Besondere Menschen

Im Pott schlägt das Herz von Nordrhein-Westfalen, und die Menschen aus dem Ruhrgebiet sind von ganz besonderem Schlag. Die Reihe "Alle Augen Auf..." lenkt dieses Mal den Fokus auf Ruhrgebietsgrößen und ihre emotionalen Geschichten.

Gustav Heinemann (23.07.1899)
"Ich liebe nicht den Staat, ich liebe meine Frau" – der dritte Bundespräsident macht sich im Nachkriegsdeutschland stark für Bürger- und Menschenrechte. Aufgewachsen ist er im Ruhrgebiet, 40 Jahre lang lebt er in der Essener Schinkelstraße. Seine Leidenschaft gilt der Demokratie.

Nach dem Krieg, von 1945 bis 1949, ist der Jurist als CDU-Mitglied Oberbürgermeister von Essen und in den Jahren 1947 und 1948 außerdem Justizminister von Nordrhein-Westfalen. 1949 wird Heinemann dann Innenminister, aber nach einem Jahr legt er das Amt nieder, weil er ein Gegner der von Konrad Adenauer eingeleiteten Wiederbewaffnung ist.

* _ARBEITSANWEISUNGEN_
1. Beantworten Sie anhand des Textes über Gustav Heinemann die folgenden Fragen:
(a) In welcher Straße lebte Heinemann 40 Jahre lang?
(b) In welchem Zeitraum war er Oberbürgermeister von Essen?
(c) Warum legte er das Amt des Innenministers nieder?
2. Prüfen Sie, ob die folgenden Aussagen mit dem Text über Gustav Heinemann übereinstimmen:
(a) Heinemann war der dritte Bundespräsident.
(b) Heinemann war im Jahr 1949 Justizminister von Nordrhein-Westfalen.
(c) Heinemann blieb mehrere Jahre lang Innenminister.
3. Nehmen Sie den Text über Gustav Heinemann wieder auf und führen Sie ihn im Anschluss an den letzten Satz weiter.

[Gesammelte Daten]

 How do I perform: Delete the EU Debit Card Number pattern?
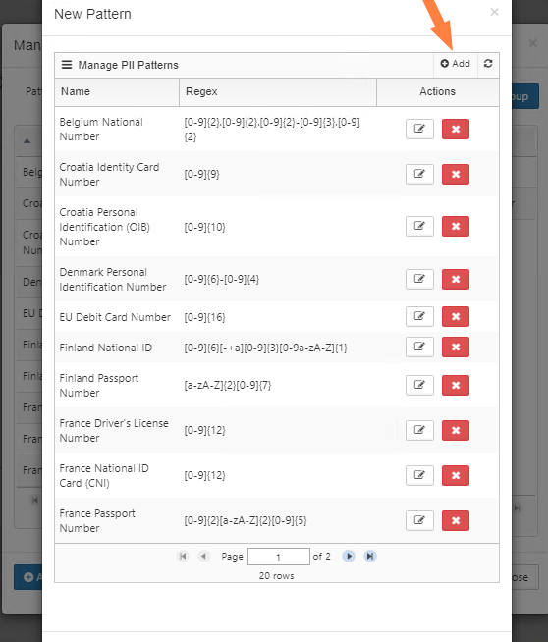(456, 316)
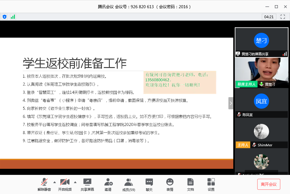
Task: Click the 离开会议 leave meeting button
Action: pyautogui.click(x=268, y=184)
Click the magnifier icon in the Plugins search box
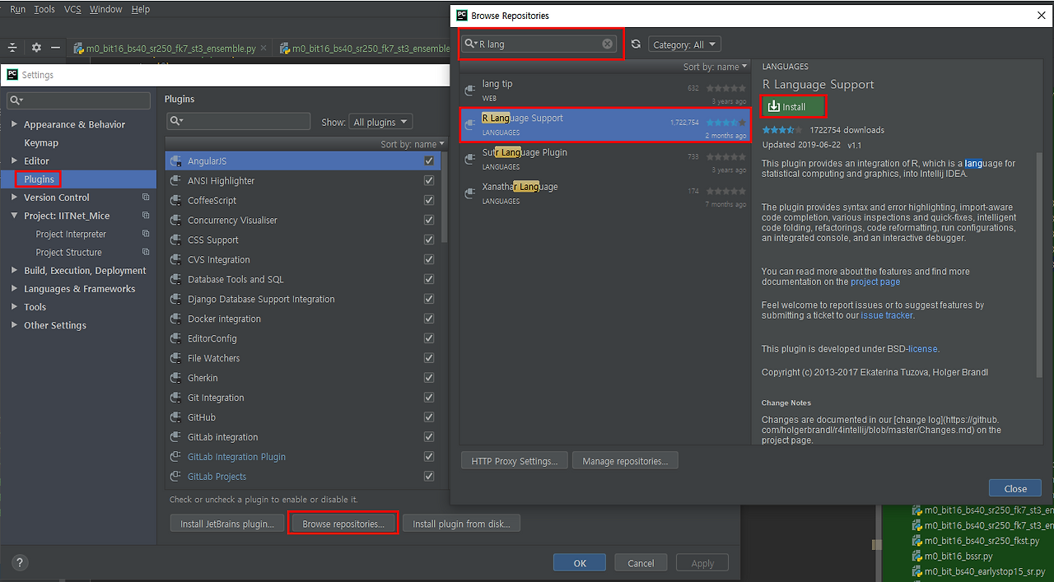Screen dimensions: 1054x582 175,121

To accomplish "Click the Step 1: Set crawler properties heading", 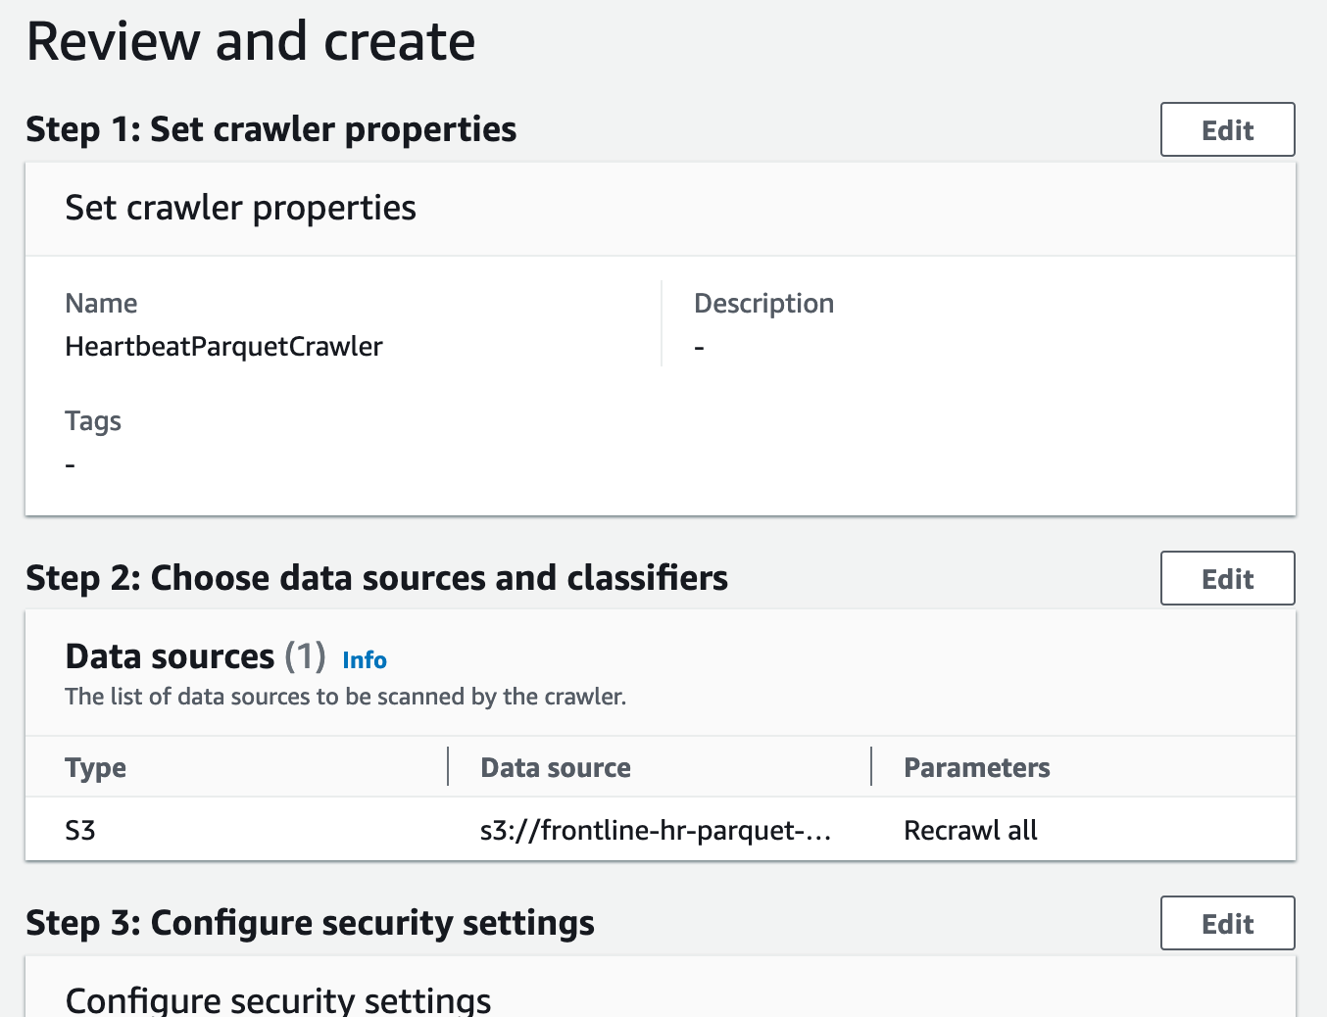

* _DIE LÖSUNGEN_
1.
(a) In der Essener Schinkelstraße.
(b) Von 1945 bis 1949.
(c) Weil er ein Gegner der von Konrad Adenauer eingeleiteten Wiederbewaffnung war.

2.
(a) Ja: „der dritte Bundespräsident macht sich im Nachkriegsdeutschland stark für Bürger- und Menschenrechte“
(b) Nein: „in den Jahren 1947 und 1948 außerdem Justizminister von Nordrhein-Westfalen“
(c) Nein: „aber nach einem Jahr legt er das Amt nieder“

3.
Nach einer Phase der eigenen Parteigründung der GVP, tritt Gustav Heinemann 1957 der SPD bei. Von 1966-1969 ist er Justizminister und führt viele Reformen durch. 1969 wir Heinemann schließlich zum Bundespräsidenten gewählt. 1976 stirbt der Politiker in Essen.

Patin: Ute Iserloh, Kulturwissenschaftlerin und Stadtführerin aus dem Ruhrgebiet – wandelt mit uns auf den historischen Spuren Heinemanns.

Heinz Kaminski (15.6.1921)
Er hat das Ruhrgebiet mit dem Weltraum verbunden... Der Bochumer ist eigentlich Chemieingenieur von Beruf, wird im Zweiten Weltkrieg aber als Marinefunker eingesetzt und entwickelt sich aus privatem Antrieb zum Weltraumforscher.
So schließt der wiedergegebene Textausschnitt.